Wednesday, October 15, 2014

City Procedure

I love procedures. I need them. I like to look at a list and see the next thing I need to do. Do it enough, and it's internalized.

I've got dungeons. I know exactly how to run them, as does practically everyone else. 

I've more recently acquired hexcrawl competence, and now I want to expand that to settlements (not that lacking that competence stopped me from muddling my way through a city campaign). 

So here is a first stab at a city procedure, together with a sketch of a city to be passed through in Hoard of the Dragon Queen. There's not enough there to use for a whole campaign, but cities in HDQ are just meant to be stopped in briefly. 

The elements of the city (look, encounters, taverns, etc) have generative procedures, but I'm not going into that now. What I'm trying to hammer out here is the procedure for actually linking up the elements of the city into a smooth, gameable thing. 

You know how it's no sweat to run a dungeon, and you're not fumbling for what to do next?

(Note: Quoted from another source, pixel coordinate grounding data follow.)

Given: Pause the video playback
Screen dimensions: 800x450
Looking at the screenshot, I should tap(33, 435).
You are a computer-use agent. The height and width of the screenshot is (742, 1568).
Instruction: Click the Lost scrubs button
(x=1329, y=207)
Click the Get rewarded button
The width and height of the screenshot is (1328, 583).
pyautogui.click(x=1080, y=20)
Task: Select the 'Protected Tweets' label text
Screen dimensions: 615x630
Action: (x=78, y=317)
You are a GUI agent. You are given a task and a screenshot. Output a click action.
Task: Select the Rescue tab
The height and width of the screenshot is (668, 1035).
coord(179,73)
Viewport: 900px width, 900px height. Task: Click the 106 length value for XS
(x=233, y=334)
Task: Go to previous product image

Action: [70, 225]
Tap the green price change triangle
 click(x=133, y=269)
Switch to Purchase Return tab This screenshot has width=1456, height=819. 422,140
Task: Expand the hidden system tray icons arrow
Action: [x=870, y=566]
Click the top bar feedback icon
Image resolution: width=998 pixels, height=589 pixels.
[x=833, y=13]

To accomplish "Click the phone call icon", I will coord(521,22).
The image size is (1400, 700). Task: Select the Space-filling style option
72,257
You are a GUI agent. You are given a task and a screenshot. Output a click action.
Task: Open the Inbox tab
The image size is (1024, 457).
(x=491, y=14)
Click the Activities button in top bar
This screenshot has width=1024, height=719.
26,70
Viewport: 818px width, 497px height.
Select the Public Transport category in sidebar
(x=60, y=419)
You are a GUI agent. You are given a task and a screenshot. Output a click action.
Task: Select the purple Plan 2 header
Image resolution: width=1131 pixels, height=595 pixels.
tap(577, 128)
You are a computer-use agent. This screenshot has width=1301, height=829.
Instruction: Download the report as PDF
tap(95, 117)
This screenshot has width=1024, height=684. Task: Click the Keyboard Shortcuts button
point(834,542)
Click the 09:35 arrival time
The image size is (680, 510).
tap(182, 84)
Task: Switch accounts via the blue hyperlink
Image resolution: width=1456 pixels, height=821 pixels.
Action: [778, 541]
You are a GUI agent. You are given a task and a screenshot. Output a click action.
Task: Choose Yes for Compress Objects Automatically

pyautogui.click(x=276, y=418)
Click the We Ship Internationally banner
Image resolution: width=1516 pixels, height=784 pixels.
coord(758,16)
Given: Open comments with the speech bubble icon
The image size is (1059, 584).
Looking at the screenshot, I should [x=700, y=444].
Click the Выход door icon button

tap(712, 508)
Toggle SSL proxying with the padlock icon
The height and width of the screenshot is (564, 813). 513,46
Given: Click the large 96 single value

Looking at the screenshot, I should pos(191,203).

The idea is to reproduce that in the city. 

    1. Begin turn. 
    2. Ask the players what they want to do, and tell them options if they don't have something in mind. 
      1. Tavern: here they can find rumors, bards, and rest. 
      2. Shop: shopping. 
      3. Contact: if they know of someone or a group (like a faction of which they're a member), let them know that they can get in touch with a bit of asking around
      4. Explore: if you have points of interest or random encounter tables, you can present this as an option. 
      5. Special: any special features of the district that are obvious, like if you've made a coliseum where they can participate in gladiatorial matches for cash. 
      6. Objective: anything else they want to do falls under this category. 
    3. Once they've told you what they want to do, check for random encounters, if you're going to. 
    4. Determine the turn length. This is how long it takes to get something done (like getting rumors from a tavern), and it's the schedule random encounters are checked on. 6 hours is fine, but scale up or down as feels right, from hours or minutes to months. 
    5. If a random encounter is indicated, interrupt their action with it and resolve it. 
    6. If they wish to change their action because of the encounter, accommodate it. 
    7. If the action involves entering a new district (including the first time they enter a city), narrate a transition. 
      1. If it's a boring village or district, or a place you don't intend to be a play hub, then it's either "average village", or "unremarkable district"
      2. If it's not boring, take a moment to think about what makes it unique and describe one or two of those things (pink gulls, towering walls, skull-lined gates) and how the people look, if interesting (pirates, metal, bird costumes)
      3. If it's not boring, do an encounter as part of the transition from wilderness/district to district. This is part of its intro cutscene, so to speak. Examples: a rowdy duel between outlandish personalities, a market where all are masked and selling items hidden beneath velvet drapes, mounted bullfighting.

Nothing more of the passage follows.